# [YOUR GOAL]
Reproduce every one of the following records verbatim, preserving each line and its order.

# [GIVEN RECORDS]
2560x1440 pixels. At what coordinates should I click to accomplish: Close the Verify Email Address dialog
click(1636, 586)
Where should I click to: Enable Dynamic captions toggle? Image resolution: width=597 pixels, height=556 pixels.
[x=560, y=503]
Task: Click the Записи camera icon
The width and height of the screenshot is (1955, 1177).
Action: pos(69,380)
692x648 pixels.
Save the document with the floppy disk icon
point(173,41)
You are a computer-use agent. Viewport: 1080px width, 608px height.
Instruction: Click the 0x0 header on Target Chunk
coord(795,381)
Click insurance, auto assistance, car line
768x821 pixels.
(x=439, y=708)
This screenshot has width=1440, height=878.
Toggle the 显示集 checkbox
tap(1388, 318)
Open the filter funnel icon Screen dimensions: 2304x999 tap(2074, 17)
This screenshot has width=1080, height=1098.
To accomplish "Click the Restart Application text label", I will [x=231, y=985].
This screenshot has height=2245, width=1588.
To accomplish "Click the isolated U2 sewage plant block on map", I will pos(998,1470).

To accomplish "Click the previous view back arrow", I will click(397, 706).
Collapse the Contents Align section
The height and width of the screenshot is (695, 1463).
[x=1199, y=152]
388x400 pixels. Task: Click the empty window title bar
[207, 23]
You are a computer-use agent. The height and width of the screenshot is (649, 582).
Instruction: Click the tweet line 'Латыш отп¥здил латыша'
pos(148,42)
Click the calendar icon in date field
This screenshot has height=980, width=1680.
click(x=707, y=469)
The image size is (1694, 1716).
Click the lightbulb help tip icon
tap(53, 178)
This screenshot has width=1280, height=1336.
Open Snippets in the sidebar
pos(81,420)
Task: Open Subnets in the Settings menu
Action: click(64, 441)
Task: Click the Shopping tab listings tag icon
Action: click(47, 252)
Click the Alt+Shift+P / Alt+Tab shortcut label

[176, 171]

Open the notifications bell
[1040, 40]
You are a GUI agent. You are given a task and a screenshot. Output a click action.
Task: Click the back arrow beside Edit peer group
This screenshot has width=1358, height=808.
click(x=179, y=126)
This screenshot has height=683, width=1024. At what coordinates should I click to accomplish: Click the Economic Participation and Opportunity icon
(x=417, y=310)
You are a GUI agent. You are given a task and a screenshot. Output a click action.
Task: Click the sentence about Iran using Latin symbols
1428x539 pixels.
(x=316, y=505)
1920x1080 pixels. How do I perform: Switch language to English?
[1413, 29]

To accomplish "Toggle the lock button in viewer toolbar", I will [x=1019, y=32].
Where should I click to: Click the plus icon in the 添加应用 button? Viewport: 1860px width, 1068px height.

# [COMPLETE ANSWER]
2560x1440 pixels. At what coordinates should I click to accomplish: Close the Verify Email Address dialog
click(1636, 586)
Where should I click to: Enable Dynamic captions toggle? Image resolution: width=597 pixels, height=556 pixels.
[x=560, y=503]
Task: Click the Записи camera icon
The width and height of the screenshot is (1955, 1177).
Action: pos(69,380)
692x648 pixels.
Save the document with the floppy disk icon
point(173,41)
You are a computer-use agent. Viewport: 1080px width, 608px height.
Instruction: Click the 0x0 header on Target Chunk
coord(795,381)
Click insurance, auto assistance, car line
768x821 pixels.
(x=439, y=708)
This screenshot has width=1440, height=878.
Toggle the 显示集 checkbox
tap(1388, 318)
Open the filter funnel icon Screen dimensions: 2304x999 tap(2074, 17)
This screenshot has width=1080, height=1098.
To accomplish "Click the Restart Application text label", I will [x=231, y=985].
This screenshot has height=2245, width=1588.
To accomplish "Click the isolated U2 sewage plant block on map", I will pos(998,1470).

To accomplish "Click the previous view back arrow", I will click(397, 706).
Collapse the Contents Align section
The height and width of the screenshot is (695, 1463).
[x=1199, y=152]
388x400 pixels. Task: Click the empty window title bar
[207, 23]
You are a computer-use agent. The height and width of the screenshot is (649, 582).
Instruction: Click the tweet line 'Латыш отп¥здил латыша'
pos(148,42)
Click the calendar icon in date field
This screenshot has height=980, width=1680.
click(x=707, y=469)
The image size is (1694, 1716).
Click the lightbulb help tip icon
tap(53, 178)
This screenshot has width=1280, height=1336.
Open Snippets in the sidebar
pos(81,420)
Task: Open Subnets in the Settings menu
Action: click(64, 441)
Task: Click the Shopping tab listings tag icon
Action: click(47, 252)
Click the Alt+Shift+P / Alt+Tab shortcut label

[176, 171]

Open the notifications bell
[1040, 40]
You are a GUI agent. You are given a task and a screenshot. Output a click action.
Task: Click the back arrow beside Edit peer group
This screenshot has width=1358, height=808.
click(x=179, y=126)
This screenshot has height=683, width=1024. At what coordinates should I click to accomplish: Click the Economic Participation and Opportunity icon
(x=417, y=310)
You are a GUI agent. You are given a task and a screenshot. Output a click action.
Task: Click the sentence about Iran using Latin symbols
1428x539 pixels.
(x=316, y=505)
1920x1080 pixels. How do I perform: Switch language to English?
[1413, 29]

To accomplish "Toggle the lock button in viewer toolbar", I will [x=1019, y=32].
Where should I click to: Click the plus icon in the 添加应用 button? Viewport: 1860px width, 1068px height.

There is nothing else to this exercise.